[
https://issues.apache.org/jira/browse/MAHOUT-1190?page=com.atlassian.jira.plugin.system.issuetabpanels:comment-tabpanel&focusedCommentId=13631775#comment-13631775
]
Robin Anil commented on MAHOUT-1190:
------------------------------------
I am comparing homogenous benchmarks Dense v/s Dense, Seq vs Seq. To iterate
faster I disabled the Dense.fn(Rand)... etc in code.
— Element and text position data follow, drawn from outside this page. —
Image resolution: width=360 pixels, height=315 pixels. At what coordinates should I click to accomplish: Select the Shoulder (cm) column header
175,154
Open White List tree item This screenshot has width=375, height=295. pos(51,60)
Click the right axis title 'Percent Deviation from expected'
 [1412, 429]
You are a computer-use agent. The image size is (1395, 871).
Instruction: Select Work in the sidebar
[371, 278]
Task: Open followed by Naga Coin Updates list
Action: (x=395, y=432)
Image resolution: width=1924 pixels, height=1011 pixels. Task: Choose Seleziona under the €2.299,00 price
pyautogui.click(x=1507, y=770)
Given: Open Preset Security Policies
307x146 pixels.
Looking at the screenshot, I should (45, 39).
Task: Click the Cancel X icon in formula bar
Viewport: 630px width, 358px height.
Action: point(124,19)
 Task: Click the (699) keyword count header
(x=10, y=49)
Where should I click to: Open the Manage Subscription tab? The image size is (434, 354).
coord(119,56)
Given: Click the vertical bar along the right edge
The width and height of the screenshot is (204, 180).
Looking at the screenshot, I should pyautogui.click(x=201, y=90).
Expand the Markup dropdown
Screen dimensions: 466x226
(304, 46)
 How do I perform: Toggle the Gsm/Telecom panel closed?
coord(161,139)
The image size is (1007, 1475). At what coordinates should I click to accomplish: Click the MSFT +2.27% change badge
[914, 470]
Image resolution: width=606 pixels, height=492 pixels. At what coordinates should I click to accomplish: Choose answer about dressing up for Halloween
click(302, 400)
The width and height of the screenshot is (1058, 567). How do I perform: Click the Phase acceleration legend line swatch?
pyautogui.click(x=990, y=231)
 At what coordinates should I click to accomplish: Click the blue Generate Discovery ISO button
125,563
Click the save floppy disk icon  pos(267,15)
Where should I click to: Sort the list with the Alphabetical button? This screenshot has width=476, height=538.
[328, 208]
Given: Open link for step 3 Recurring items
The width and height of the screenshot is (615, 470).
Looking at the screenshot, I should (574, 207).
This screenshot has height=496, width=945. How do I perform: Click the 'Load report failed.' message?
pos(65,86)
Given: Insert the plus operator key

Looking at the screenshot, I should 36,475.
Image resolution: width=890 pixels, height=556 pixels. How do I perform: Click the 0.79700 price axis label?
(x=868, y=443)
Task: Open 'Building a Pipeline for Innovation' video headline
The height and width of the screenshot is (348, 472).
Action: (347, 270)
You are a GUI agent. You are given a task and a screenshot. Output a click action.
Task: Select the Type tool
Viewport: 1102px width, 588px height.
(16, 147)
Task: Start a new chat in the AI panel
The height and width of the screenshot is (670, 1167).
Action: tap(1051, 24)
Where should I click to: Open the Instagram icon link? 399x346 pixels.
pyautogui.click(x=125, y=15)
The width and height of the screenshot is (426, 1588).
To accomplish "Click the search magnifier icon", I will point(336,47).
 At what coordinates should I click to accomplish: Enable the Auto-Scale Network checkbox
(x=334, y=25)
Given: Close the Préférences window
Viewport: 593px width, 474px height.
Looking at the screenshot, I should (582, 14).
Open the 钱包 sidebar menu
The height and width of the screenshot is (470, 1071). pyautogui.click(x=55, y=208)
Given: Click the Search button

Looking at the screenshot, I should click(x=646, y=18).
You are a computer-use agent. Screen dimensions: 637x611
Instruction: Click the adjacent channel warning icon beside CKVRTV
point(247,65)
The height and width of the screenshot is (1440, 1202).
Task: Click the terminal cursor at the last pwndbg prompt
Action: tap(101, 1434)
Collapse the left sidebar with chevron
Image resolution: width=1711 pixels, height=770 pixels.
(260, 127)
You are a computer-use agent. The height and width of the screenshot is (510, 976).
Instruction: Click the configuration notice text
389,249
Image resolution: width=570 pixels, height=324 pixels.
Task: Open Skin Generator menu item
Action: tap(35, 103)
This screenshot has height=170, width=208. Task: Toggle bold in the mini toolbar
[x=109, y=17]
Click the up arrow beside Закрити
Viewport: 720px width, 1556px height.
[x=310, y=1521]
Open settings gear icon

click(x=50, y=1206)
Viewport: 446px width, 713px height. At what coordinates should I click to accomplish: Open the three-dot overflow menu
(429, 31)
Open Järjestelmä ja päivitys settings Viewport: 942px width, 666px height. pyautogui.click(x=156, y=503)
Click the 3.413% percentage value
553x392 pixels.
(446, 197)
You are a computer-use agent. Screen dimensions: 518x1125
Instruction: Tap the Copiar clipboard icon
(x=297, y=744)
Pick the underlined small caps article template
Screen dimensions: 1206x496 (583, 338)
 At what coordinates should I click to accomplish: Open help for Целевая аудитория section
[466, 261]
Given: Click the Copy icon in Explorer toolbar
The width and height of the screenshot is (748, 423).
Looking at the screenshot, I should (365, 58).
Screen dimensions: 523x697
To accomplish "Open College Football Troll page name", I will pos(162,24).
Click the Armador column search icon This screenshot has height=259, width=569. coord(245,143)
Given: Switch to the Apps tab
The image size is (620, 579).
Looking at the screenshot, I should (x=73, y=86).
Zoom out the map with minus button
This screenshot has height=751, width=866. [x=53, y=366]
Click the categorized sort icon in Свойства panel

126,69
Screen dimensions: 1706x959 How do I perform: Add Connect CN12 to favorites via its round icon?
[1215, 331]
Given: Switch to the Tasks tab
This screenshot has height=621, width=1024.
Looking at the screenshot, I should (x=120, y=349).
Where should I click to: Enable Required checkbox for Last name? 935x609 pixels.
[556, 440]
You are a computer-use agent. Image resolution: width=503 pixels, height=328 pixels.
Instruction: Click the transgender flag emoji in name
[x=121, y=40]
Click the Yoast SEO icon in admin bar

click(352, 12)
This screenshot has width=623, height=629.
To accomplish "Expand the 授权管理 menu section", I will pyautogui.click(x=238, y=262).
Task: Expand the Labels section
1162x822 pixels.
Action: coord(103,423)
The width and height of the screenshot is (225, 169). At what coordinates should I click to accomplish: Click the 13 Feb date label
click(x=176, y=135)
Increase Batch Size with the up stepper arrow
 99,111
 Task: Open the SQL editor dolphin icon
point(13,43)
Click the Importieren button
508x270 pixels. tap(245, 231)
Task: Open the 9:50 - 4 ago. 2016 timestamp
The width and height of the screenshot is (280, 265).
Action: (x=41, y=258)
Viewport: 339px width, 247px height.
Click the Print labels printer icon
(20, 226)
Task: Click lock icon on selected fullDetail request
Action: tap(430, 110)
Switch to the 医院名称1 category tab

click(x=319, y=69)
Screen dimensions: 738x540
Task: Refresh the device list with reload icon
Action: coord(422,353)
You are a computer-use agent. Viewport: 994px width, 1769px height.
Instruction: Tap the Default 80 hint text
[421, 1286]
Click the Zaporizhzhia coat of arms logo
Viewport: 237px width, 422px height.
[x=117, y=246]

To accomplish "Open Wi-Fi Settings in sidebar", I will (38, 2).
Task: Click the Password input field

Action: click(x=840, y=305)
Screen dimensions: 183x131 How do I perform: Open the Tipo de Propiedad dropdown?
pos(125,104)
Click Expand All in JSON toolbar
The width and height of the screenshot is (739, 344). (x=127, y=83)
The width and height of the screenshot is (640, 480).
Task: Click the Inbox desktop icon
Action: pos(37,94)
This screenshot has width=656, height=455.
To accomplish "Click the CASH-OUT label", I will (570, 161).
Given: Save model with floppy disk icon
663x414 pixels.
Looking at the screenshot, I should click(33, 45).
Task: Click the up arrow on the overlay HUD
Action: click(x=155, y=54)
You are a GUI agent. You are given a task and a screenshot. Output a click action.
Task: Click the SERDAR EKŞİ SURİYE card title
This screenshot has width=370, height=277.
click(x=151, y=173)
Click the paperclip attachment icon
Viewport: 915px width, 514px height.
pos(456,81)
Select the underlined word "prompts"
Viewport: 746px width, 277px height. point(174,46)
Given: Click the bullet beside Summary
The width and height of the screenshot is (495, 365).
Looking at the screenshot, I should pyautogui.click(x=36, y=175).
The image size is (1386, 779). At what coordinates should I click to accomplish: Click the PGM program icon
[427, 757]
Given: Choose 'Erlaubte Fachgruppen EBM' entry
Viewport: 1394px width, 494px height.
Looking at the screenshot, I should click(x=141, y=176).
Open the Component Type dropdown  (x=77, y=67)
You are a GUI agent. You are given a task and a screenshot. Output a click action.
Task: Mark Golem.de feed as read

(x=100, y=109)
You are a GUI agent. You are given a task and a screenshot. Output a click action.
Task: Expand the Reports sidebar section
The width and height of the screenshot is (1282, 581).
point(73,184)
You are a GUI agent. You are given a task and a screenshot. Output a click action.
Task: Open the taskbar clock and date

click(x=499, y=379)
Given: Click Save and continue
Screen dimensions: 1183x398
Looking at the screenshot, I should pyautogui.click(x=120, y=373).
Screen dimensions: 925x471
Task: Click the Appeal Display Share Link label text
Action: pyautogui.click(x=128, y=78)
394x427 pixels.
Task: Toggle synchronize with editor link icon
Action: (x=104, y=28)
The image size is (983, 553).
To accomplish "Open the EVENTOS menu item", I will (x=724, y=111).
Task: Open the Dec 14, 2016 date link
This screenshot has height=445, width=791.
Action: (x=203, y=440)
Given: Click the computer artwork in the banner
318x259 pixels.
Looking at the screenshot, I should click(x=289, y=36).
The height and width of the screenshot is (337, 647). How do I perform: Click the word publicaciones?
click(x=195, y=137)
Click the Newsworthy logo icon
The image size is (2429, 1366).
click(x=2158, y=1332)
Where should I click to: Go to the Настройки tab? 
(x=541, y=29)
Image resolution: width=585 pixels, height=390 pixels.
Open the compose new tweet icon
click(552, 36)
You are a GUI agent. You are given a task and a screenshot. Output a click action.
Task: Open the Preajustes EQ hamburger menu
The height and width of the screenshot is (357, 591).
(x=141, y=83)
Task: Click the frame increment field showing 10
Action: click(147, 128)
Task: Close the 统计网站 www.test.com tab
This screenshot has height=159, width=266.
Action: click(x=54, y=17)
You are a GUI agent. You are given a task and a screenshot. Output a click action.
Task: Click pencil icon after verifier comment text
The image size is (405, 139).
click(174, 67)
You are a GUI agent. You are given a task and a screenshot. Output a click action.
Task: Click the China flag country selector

Also I disabled the
clustering benchmarks.
If you have a patch ready please upload it and I can use my machine so as to
compare the improvement.
Dan, can you help me out by looking at those clustering tests and Pearson are
failing due to me fixing the iterator ? I am thinking the expectations are
wrong but I dont know enough about those tests.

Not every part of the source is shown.